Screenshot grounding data
○ ○ ○ ○ ○ ○ ○
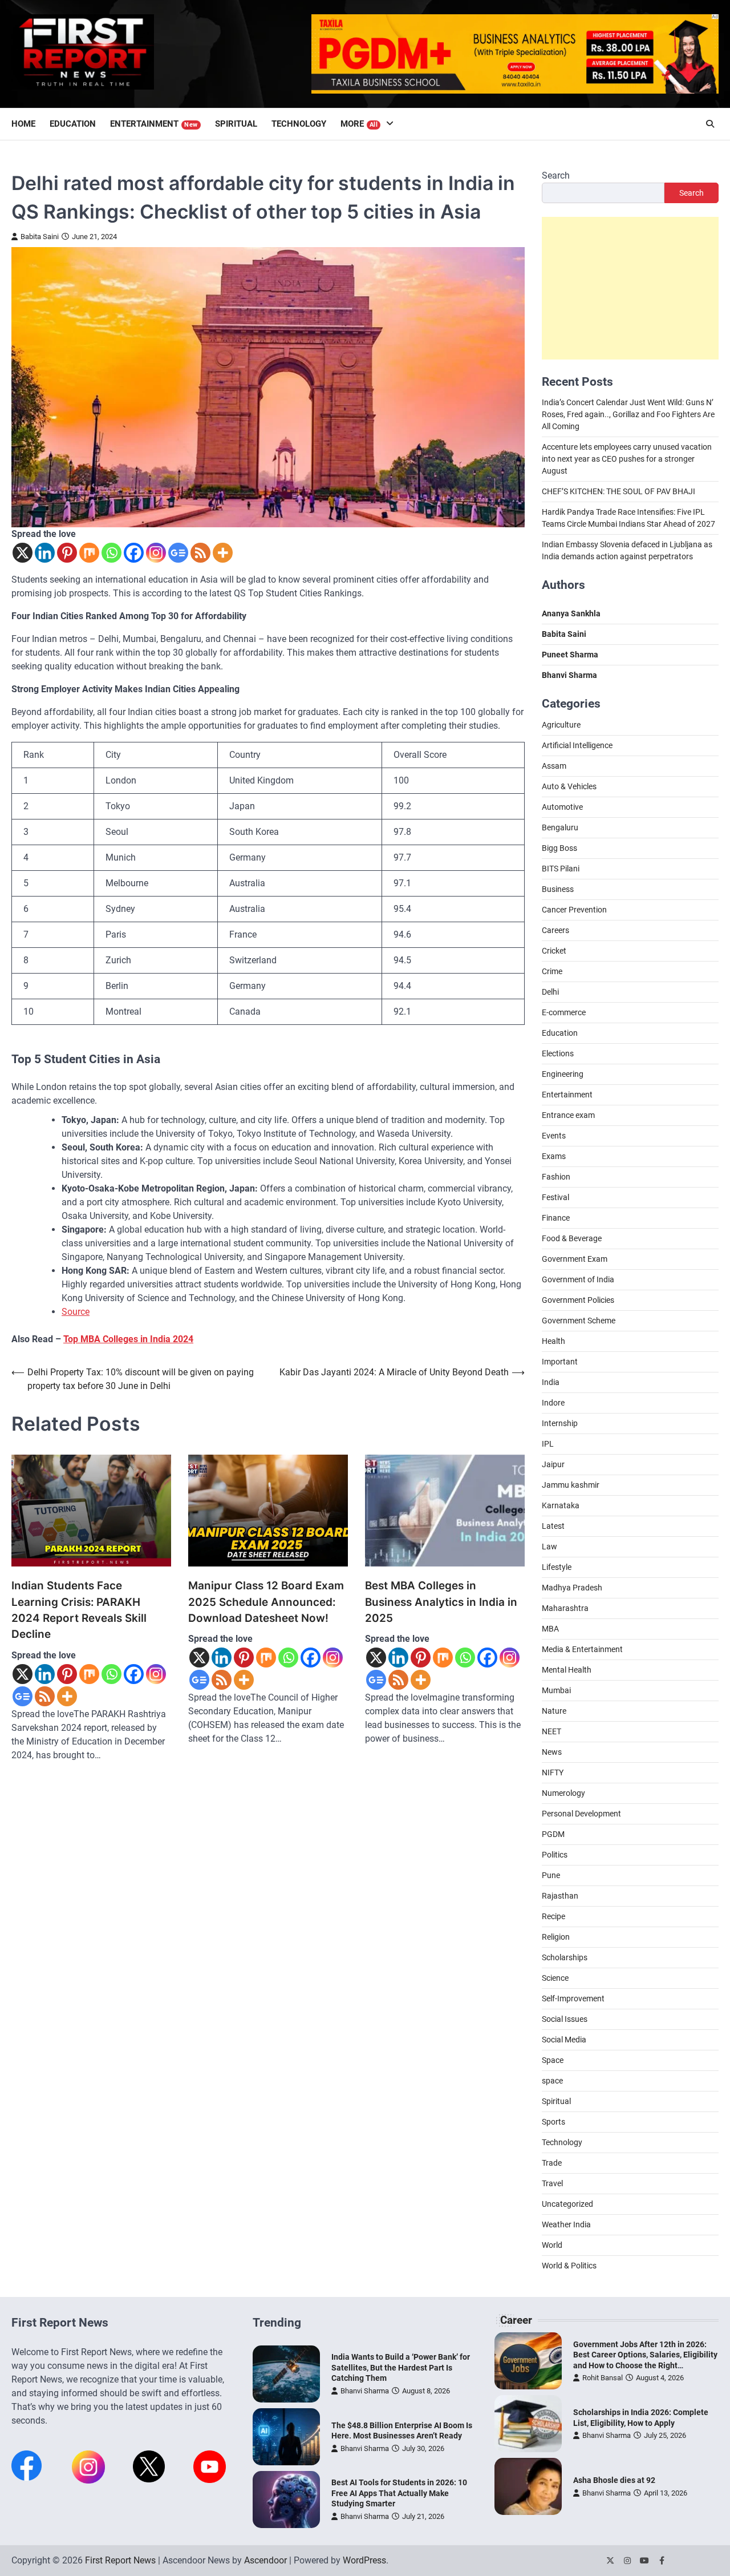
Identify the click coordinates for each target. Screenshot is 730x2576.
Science (555, 1978)
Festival (555, 1197)
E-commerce (564, 1012)
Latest (553, 1526)
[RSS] (200, 553)
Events (554, 1135)
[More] (223, 553)
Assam (554, 765)
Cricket (554, 950)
○ ○ ○ ○ ○ ○ ○
Without the pictures, give the entries above back exactly.

### ANSWER TO THE PROBLEM
Identify the click coordinates for each target. Screenshot is 730x2576.
Science (555, 1978)
Festival (555, 1197)
E-commerce (564, 1012)
Latest (553, 1526)
[RSS] (200, 553)
Events (554, 1135)
[More] (223, 553)
Assam (554, 765)
Cricket (554, 950)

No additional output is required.